*** Source data Section Begins ***

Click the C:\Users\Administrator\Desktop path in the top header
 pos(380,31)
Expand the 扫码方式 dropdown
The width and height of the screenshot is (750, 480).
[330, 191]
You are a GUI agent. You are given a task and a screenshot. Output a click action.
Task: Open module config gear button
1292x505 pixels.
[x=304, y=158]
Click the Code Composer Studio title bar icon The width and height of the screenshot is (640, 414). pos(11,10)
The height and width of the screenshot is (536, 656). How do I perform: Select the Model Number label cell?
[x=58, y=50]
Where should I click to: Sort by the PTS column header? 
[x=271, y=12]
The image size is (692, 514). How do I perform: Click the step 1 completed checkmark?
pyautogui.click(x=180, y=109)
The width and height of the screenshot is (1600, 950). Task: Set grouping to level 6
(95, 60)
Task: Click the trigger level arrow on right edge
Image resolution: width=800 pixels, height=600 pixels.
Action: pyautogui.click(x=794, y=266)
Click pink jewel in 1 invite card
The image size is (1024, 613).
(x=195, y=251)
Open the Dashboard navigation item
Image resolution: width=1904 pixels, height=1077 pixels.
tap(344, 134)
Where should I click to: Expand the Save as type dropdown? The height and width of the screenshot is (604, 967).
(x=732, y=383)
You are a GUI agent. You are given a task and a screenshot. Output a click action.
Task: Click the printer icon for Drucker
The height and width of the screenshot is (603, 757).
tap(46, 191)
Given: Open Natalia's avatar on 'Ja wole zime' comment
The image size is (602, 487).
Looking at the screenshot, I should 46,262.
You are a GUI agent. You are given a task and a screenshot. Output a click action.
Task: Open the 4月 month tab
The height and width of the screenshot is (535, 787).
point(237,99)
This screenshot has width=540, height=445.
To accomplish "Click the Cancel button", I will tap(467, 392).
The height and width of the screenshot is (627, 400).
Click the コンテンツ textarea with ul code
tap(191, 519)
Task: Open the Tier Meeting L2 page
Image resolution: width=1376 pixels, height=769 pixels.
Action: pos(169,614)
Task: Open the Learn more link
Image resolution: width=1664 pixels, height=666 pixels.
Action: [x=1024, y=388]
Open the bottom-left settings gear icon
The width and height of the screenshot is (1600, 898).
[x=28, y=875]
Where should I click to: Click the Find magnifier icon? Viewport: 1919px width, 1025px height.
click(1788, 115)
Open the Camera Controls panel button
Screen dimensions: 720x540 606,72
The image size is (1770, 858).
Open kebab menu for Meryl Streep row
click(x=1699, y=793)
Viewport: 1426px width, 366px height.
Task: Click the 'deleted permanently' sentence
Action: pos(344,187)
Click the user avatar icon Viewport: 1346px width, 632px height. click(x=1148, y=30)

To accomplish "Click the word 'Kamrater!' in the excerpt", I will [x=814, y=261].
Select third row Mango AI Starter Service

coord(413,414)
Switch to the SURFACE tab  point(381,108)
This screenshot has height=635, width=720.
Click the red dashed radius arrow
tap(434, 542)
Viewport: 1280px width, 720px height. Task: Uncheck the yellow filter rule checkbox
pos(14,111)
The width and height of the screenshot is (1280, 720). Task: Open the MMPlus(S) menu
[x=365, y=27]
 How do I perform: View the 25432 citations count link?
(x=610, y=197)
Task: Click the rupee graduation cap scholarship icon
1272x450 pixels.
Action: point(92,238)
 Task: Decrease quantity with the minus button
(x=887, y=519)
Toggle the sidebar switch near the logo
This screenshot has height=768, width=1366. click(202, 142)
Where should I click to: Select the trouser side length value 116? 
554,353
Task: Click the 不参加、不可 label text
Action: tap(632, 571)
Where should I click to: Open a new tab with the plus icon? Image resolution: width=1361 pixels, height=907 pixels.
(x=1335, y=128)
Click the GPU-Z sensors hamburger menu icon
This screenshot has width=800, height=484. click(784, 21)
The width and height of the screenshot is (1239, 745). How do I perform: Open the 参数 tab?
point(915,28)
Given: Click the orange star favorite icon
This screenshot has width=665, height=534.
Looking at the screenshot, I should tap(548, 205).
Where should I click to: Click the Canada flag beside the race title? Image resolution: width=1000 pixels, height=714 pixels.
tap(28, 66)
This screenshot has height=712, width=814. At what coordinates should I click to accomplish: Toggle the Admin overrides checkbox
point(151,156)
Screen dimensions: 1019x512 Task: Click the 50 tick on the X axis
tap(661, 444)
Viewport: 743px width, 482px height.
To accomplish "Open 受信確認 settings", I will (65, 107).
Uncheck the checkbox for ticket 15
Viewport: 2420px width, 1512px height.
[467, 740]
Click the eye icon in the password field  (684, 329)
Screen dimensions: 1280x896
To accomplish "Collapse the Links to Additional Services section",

*** Source data Section Ends ***

**What is being asked:**
The response must consist of the lines above, from the first one through the line containing "Click the Code", reproduced exactly.

**Solution for this exercise:**
Click the C:\Users\Administrator\Desktop path in the top header
 pos(380,31)
Expand the 扫码方式 dropdown
The width and height of the screenshot is (750, 480).
[330, 191]
You are a GUI agent. You are given a task and a screenshot. Output a click action.
Task: Open module config gear button
1292x505 pixels.
[x=304, y=158]
Click the Code Composer Studio title bar icon The width and height of the screenshot is (640, 414). pos(11,10)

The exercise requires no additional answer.